Before James Brown was the Godfather of Soul and the Hardest Working Man in Show Business, folks around here knew him as a shoe-shiner, a fellow high school student, a buddy and a man who loved to eat chicken gizzards.

On Saturday, thousands of fans, friends and folks who felt like he was family - old and young, black and white and all shades in between - came to James Brown Arena to pay their respects to the singer, who died on Christmas at age 73.

They stood in the rain with and without umbrellas and wore everything from velour sweat suits to full-length mink coats.
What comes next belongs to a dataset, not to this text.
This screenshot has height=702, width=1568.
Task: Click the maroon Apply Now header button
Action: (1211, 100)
Some drove for hours or slept outside in 50-degree weather just to be sure they saw him one last time.

And as they stood, they shared.

"I remember my mama pointing him out when I was just a little girl," said Elenora Devine, 62.
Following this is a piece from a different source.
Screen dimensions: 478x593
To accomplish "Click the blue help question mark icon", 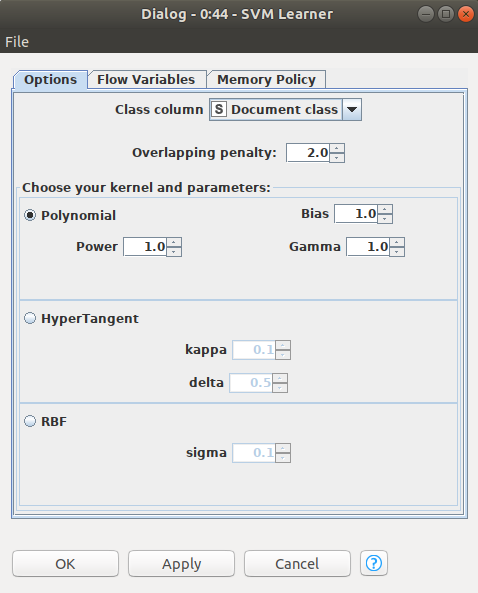I will tap(374, 563).
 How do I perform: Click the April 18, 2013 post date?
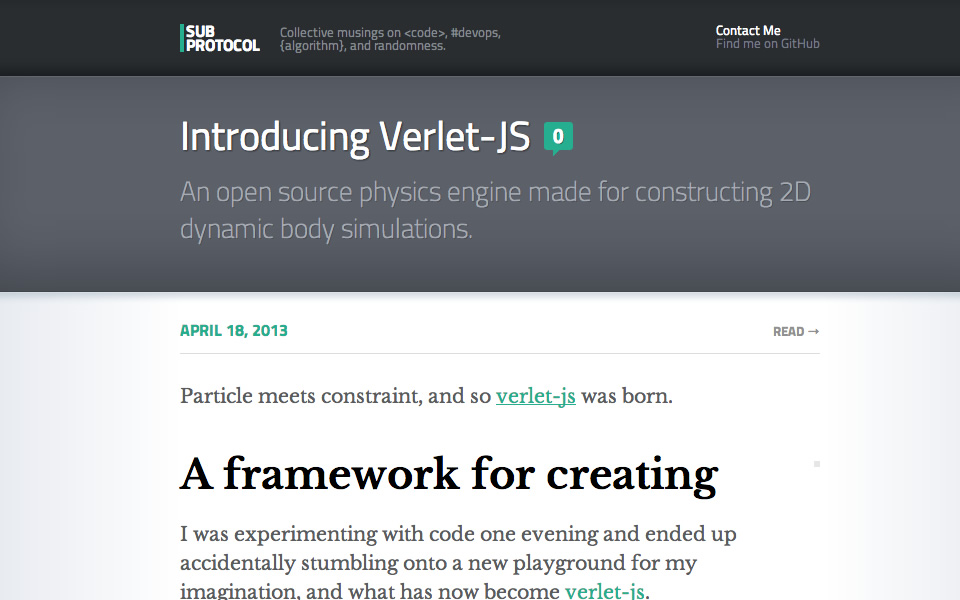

As they walked down Ninth Street her mama saw Brown shining shoes.

People around Augusta knew he could sing "but he wasn't popular then," said Devine, who waited in line at the funeral service with her son Leonard Devine, 42, and her sister Earlene Bess, 55, all of Augusta.

Leonard Devine had been holding a spot in line for his mama and aunt since 6 a.m.

"My best friend Betty used to catch a cotton truck with him," added Yzonna Darby, 53, who was standing just close enough to get in on the conversation. "And she always tells me about how he loved to (pick) peanuts with her."

"The first time I saw James Brown for myself," said Bess, "he had on these pink, blue and green shoes. I said, 'James Brown! Them some bad shoes!' And he told me he'd give them to me if I waited till he came back. He was going to get some gizzards. He loved chicken gizzards."

And Shirley Willis, 57, of Augusta recalled that Brown was also a fan of her mother's sweet potato pies.

Willis' late mother Louise Jones was Brown's housekeeper for six years in the early 1970s.

"He would call from Japan while he was on tour and tell her to have four or five ready for him when he got back," said Willis.

Born in a one-room shack in nearby Barnwell, S.C., Brown moved to Augusta as a boy. To local folks, Brown was more Augusta than Augusta itself.

Before and after the music fame, Brown stayed the same. Whether at a gas station, walking down the street or giving a free show at the William Bell Auditorium or local recreation center, he was always ready to say hello and even chat awhile.

"He was full of life," said Leonard Weathersby, 41, of Augusta. "He never met a stranger."

Weathersby and his wife, Jennifer, 46, were near the front of a line stretching six blocks down Seventh Street. They had staked their spot at 10:15 p.m. Friday night.

The atmosphere on the street combined the hustle of a concert with the casual ease of an extended family reunion. Hawkers sold T-shirts imprinted with Brown's face. People greeted neighbors and friends, got caught up and swapped stories.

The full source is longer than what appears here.